ASSIGNED TASK: For this exercise, return exactly the lines of the material below that begin at the one with "Task: Click the horizontal" and stop after the one with "You are a computer-use agent. 1024x768".

INFORMATION GIVEN:

Segment Open

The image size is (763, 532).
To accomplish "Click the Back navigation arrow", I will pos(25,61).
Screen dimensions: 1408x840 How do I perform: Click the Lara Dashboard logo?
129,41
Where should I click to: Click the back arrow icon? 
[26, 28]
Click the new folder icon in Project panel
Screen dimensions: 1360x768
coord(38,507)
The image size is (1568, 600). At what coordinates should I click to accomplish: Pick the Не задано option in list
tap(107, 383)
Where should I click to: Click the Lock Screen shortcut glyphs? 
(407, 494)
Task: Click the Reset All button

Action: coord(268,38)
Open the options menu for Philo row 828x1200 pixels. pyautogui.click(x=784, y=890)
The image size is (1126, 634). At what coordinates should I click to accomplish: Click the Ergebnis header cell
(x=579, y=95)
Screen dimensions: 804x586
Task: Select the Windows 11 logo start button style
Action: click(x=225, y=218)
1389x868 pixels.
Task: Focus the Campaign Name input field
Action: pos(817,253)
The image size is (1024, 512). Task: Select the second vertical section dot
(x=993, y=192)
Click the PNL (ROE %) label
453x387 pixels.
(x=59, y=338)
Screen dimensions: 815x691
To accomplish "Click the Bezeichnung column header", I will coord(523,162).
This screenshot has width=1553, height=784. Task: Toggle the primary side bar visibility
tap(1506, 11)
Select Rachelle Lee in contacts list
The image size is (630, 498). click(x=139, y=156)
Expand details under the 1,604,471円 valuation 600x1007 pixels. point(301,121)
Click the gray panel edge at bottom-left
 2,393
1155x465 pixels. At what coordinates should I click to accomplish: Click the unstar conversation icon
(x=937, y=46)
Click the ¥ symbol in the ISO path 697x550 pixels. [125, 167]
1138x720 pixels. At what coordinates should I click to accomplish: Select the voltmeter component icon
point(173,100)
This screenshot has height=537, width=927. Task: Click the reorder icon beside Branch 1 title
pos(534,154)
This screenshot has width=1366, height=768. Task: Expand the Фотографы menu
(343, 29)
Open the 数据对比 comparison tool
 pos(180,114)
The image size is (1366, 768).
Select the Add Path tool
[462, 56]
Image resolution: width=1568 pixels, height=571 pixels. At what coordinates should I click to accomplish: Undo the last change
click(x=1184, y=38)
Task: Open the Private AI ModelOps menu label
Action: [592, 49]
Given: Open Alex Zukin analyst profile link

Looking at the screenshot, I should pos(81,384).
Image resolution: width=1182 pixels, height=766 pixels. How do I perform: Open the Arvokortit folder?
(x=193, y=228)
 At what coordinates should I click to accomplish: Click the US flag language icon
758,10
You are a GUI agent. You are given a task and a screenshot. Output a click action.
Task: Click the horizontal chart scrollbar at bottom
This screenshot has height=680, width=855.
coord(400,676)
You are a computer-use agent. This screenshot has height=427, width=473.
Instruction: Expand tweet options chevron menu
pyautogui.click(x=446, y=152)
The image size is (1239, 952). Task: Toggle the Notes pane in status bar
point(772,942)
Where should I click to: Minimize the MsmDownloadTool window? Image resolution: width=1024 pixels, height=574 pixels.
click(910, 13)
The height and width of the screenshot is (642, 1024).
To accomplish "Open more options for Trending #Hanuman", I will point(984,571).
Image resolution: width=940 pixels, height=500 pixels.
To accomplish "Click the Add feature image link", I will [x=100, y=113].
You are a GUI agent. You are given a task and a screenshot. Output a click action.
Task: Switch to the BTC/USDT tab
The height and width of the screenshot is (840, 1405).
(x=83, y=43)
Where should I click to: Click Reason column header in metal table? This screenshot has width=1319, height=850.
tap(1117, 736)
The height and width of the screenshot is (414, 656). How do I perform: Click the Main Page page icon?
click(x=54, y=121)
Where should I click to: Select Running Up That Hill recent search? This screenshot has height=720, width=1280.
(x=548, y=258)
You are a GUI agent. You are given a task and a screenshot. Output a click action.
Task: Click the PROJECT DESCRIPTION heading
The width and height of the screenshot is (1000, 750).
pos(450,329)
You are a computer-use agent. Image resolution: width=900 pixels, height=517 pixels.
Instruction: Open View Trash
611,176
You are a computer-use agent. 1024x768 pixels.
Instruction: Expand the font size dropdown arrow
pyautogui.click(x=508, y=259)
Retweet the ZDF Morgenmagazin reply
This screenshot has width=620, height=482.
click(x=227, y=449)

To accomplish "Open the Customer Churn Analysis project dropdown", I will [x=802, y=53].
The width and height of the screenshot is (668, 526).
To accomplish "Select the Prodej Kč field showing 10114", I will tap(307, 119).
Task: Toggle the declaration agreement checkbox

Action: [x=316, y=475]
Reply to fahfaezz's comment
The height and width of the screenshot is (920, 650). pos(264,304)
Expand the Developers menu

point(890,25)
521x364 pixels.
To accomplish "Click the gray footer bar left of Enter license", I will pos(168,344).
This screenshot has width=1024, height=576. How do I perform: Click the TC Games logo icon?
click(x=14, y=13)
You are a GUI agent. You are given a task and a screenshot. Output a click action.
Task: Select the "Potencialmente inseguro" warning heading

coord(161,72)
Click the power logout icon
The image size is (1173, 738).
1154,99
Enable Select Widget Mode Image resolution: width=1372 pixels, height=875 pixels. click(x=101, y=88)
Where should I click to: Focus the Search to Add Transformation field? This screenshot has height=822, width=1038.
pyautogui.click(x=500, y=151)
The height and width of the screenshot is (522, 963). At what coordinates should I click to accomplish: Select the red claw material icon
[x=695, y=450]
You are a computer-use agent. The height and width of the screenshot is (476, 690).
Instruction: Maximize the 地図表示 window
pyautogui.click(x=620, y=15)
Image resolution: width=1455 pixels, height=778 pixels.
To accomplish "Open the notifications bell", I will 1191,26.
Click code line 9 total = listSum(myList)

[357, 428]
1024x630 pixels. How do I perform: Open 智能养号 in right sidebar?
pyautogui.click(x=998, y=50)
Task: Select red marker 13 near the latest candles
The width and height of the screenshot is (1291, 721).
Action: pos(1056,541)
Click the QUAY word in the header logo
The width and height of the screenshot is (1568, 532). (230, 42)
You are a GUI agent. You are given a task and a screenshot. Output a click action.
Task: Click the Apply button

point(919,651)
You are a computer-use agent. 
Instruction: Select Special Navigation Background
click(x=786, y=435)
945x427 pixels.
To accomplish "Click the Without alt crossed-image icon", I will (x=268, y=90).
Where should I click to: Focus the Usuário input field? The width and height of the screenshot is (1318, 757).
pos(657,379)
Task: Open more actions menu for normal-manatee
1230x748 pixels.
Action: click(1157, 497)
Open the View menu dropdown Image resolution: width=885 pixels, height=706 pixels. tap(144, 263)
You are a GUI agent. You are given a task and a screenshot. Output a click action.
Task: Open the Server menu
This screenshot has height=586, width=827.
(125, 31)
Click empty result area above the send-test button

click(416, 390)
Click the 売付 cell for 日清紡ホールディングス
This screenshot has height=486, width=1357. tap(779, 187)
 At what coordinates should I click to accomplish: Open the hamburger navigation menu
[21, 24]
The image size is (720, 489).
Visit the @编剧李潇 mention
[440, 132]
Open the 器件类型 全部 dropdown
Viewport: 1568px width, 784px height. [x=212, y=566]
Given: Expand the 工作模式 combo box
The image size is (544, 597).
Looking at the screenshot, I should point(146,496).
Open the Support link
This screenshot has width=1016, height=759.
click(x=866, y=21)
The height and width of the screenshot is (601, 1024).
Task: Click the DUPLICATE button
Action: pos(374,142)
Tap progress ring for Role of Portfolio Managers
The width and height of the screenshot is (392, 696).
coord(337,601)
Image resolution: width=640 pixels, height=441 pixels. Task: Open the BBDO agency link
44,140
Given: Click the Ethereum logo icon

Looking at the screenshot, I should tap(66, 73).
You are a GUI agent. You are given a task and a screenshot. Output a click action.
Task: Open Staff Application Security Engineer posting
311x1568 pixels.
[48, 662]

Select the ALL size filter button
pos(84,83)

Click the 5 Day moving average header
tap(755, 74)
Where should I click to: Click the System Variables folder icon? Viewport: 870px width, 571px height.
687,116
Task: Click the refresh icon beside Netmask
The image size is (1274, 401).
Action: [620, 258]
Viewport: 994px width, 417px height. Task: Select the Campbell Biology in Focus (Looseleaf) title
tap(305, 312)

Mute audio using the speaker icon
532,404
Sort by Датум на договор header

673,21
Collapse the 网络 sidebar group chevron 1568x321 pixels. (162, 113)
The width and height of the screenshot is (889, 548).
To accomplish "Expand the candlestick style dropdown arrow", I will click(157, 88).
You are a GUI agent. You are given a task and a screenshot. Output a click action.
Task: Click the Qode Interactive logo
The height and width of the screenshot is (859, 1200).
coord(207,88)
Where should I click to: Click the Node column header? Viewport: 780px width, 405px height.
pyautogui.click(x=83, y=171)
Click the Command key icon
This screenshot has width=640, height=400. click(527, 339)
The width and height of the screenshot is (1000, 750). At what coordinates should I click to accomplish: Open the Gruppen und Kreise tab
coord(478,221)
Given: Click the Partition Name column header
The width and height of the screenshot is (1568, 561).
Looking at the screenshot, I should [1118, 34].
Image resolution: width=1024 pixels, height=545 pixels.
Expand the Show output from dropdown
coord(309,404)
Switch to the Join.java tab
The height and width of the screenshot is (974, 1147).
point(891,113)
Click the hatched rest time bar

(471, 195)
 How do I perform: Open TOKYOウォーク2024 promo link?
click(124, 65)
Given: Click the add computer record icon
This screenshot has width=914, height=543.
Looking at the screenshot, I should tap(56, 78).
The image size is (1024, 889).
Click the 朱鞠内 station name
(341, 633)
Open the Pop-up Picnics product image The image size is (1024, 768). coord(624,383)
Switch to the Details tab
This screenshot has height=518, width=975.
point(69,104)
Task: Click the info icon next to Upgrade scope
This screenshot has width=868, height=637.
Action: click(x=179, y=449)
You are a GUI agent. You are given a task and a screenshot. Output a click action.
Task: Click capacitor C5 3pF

Segment Closed

TASK RESULT:
Task: Click the horizontal chart scrollbar at bottom
This screenshot has height=680, width=855.
coord(400,676)
You are a computer-use agent. This screenshot has height=427, width=473.
Instruction: Expand tweet options chevron menu
pyautogui.click(x=446, y=152)
The image size is (1239, 952). Task: Toggle the Notes pane in status bar
point(772,942)
Where should I click to: Minimize the MsmDownloadTool window? Image resolution: width=1024 pixels, height=574 pixels.
click(910, 13)
The height and width of the screenshot is (642, 1024).
To accomplish "Open more options for Trending #Hanuman", I will point(984,571).
Image resolution: width=940 pixels, height=500 pixels.
To accomplish "Click the Add feature image link", I will [x=100, y=113].
You are a GUI agent. You are given a task and a screenshot. Output a click action.
Task: Switch to the BTC/USDT tab
The height and width of the screenshot is (840, 1405).
(x=83, y=43)
Where should I click to: Click Reason column header in metal table? This screenshot has width=1319, height=850.
tap(1117, 736)
The height and width of the screenshot is (414, 656). How do I perform: Click the Main Page page icon?
click(x=54, y=121)
Where should I click to: Select Running Up That Hill recent search? This screenshot has height=720, width=1280.
(x=548, y=258)
You are a GUI agent. You are given a task and a screenshot. Output a click action.
Task: Click the PROJECT DESCRIPTION heading
The width and height of the screenshot is (1000, 750).
pos(450,329)
You are a computer-use agent. Image resolution: width=900 pixels, height=517 pixels.
Instruction: Open View Trash
611,176
You are a computer-use agent. 1024x768 pixels.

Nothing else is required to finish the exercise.